__Task instructions__:
Beginning with the line that holds "The height and" and ending with the last line of the entries, please output each line exactly, apart from any pictures.

(Saved entries)
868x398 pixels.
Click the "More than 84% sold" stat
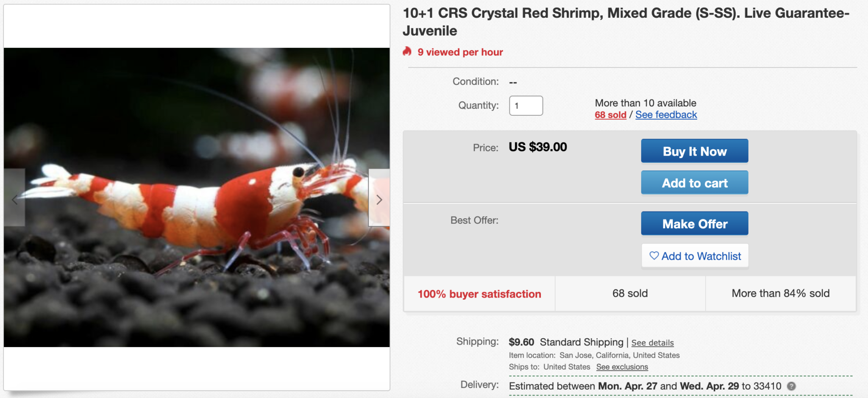pyautogui.click(x=780, y=293)
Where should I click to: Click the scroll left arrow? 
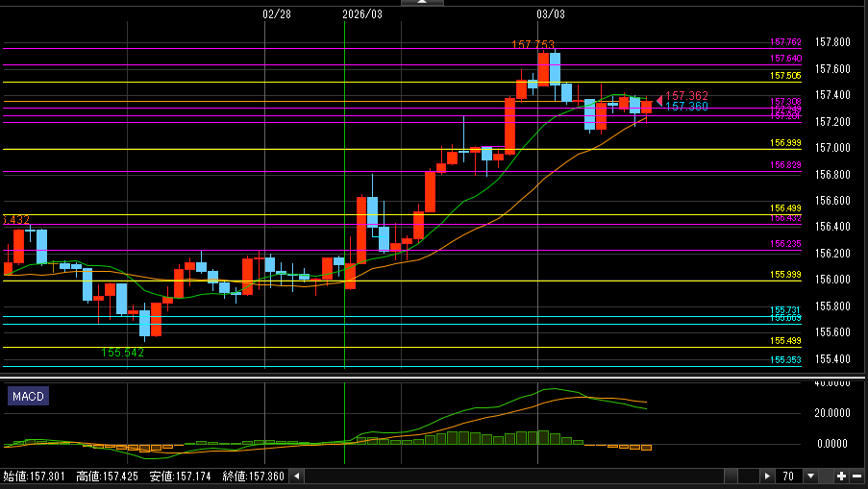pyautogui.click(x=296, y=476)
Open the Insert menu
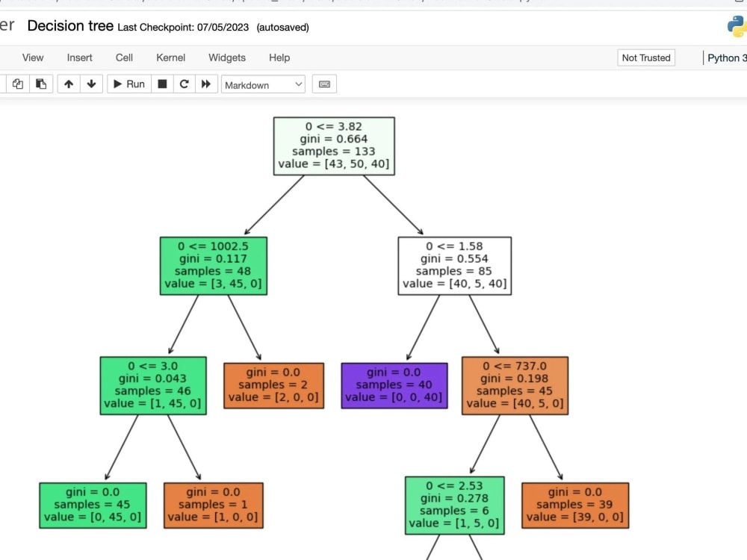Screen dimensions: 747x560 (79, 57)
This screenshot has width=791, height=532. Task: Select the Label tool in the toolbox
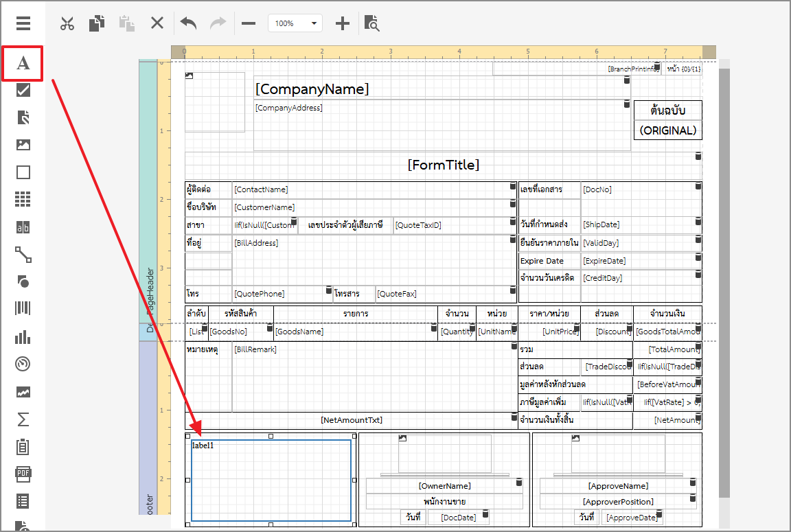click(x=23, y=63)
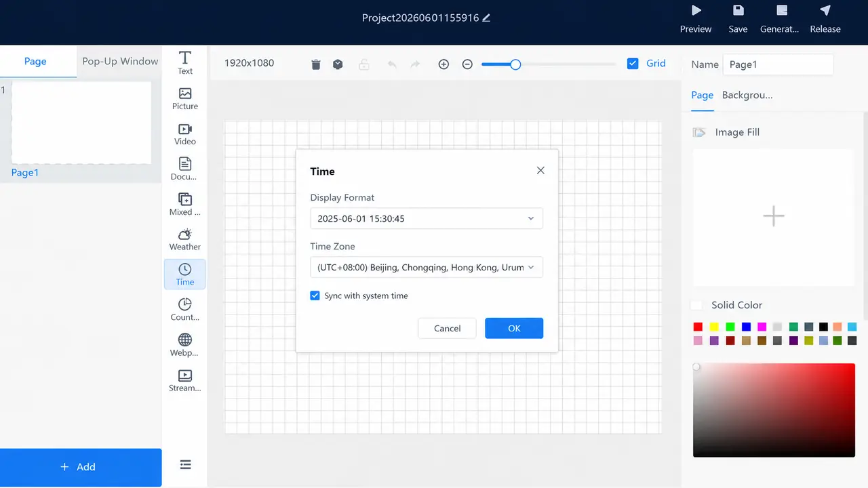Screen dimensions: 868x488
Task: Uncheck Sync with system time
Action: 315,296

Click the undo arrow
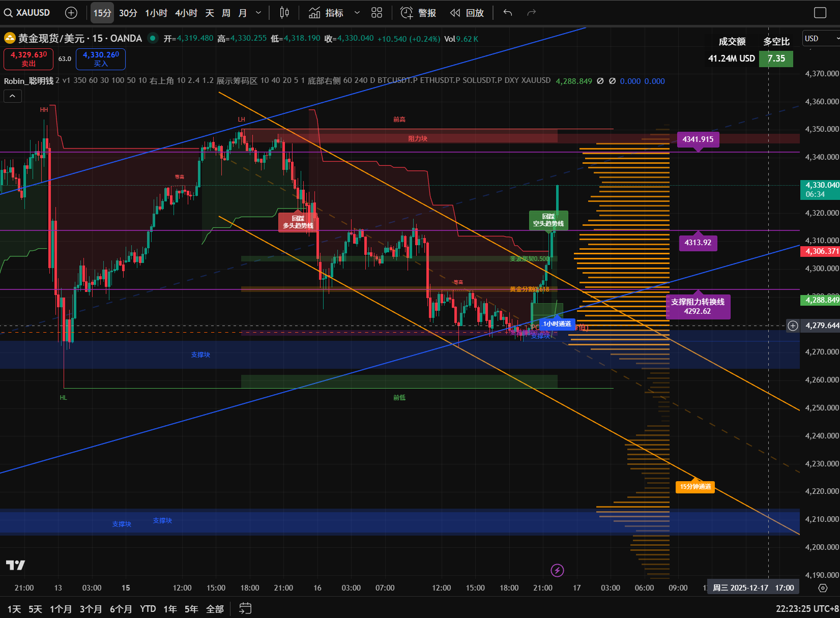point(508,13)
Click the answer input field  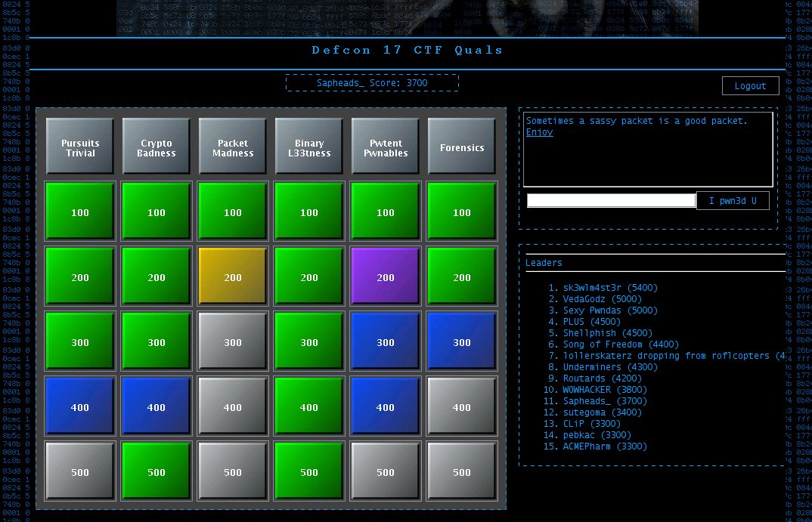(x=611, y=201)
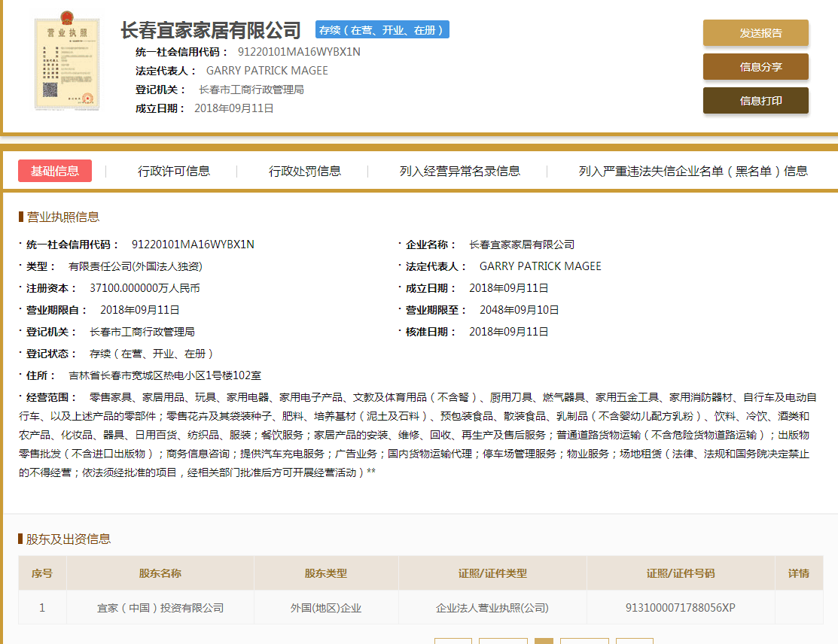Click the 股东名称 column header
Screen dimensions: 838x644
pos(160,573)
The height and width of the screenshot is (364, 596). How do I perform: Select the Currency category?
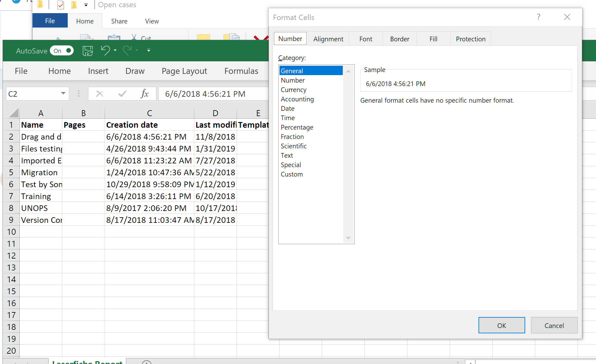[x=294, y=90]
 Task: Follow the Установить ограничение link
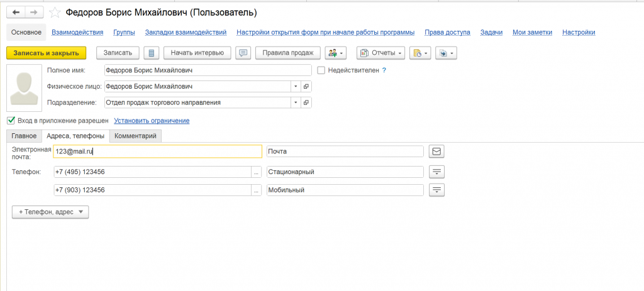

__The completed task__:
The height and width of the screenshot is (364, 596). How do I perform: Select the Currency category?
[x=294, y=90]
 Task: Follow the Установить ограничение link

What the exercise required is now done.